[[ Data supplied open ]]

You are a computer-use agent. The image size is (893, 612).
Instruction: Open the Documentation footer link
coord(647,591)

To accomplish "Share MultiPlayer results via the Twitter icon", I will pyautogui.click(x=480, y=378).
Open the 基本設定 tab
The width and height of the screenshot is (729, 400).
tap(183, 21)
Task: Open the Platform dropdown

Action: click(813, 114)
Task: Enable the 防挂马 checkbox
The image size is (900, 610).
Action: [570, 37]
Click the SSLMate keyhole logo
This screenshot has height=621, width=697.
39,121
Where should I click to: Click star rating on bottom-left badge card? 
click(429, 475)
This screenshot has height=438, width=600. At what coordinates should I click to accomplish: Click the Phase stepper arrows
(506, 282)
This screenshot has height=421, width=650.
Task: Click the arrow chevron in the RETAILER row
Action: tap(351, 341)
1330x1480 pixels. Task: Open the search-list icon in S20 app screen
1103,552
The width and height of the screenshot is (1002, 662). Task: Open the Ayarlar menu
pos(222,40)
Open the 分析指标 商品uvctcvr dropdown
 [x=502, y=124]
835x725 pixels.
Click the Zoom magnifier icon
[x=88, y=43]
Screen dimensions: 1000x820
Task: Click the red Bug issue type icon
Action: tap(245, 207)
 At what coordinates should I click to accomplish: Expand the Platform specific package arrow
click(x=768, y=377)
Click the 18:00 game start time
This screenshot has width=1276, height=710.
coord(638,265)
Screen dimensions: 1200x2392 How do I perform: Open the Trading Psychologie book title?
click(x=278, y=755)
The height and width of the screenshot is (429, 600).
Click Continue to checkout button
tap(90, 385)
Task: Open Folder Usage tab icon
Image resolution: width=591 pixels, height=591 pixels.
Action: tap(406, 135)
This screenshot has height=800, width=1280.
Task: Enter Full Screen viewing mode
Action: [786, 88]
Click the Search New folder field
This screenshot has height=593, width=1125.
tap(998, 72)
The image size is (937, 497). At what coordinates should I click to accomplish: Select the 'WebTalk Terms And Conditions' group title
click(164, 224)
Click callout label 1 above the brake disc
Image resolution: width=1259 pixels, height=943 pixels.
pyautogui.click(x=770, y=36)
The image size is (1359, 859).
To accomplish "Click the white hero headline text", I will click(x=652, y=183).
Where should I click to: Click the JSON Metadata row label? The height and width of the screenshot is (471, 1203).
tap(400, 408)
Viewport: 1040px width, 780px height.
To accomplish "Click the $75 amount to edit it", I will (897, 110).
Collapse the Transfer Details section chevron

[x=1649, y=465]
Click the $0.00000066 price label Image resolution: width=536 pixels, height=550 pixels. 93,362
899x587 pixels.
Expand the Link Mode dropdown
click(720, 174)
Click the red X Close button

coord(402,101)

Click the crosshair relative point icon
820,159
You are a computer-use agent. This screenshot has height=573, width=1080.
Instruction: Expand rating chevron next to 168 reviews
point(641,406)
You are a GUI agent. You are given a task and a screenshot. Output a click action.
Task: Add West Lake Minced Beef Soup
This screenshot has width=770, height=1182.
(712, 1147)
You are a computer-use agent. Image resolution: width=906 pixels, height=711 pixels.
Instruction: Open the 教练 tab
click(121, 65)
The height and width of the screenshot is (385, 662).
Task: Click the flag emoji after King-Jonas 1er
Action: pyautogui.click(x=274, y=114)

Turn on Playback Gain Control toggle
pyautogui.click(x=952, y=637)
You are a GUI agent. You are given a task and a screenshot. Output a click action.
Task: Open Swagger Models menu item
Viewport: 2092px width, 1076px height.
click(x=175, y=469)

[[ Data supplied closed ]]

Work task:
Check each line above for the string "agent" and return those that contain it.

Answer area:
You are a computer-use agent. The image size is (893, 612).
You are a computer-use agent. This screenshot has height=573, width=1080.
You are a GUI agent. You are given a task and a screenshot. Output a click action.
You are a computer-use agent. Image resolution: width=906 pixels, height=711 pixels.
You are a GUI agent. You are given a task and a screenshot. Output a click action.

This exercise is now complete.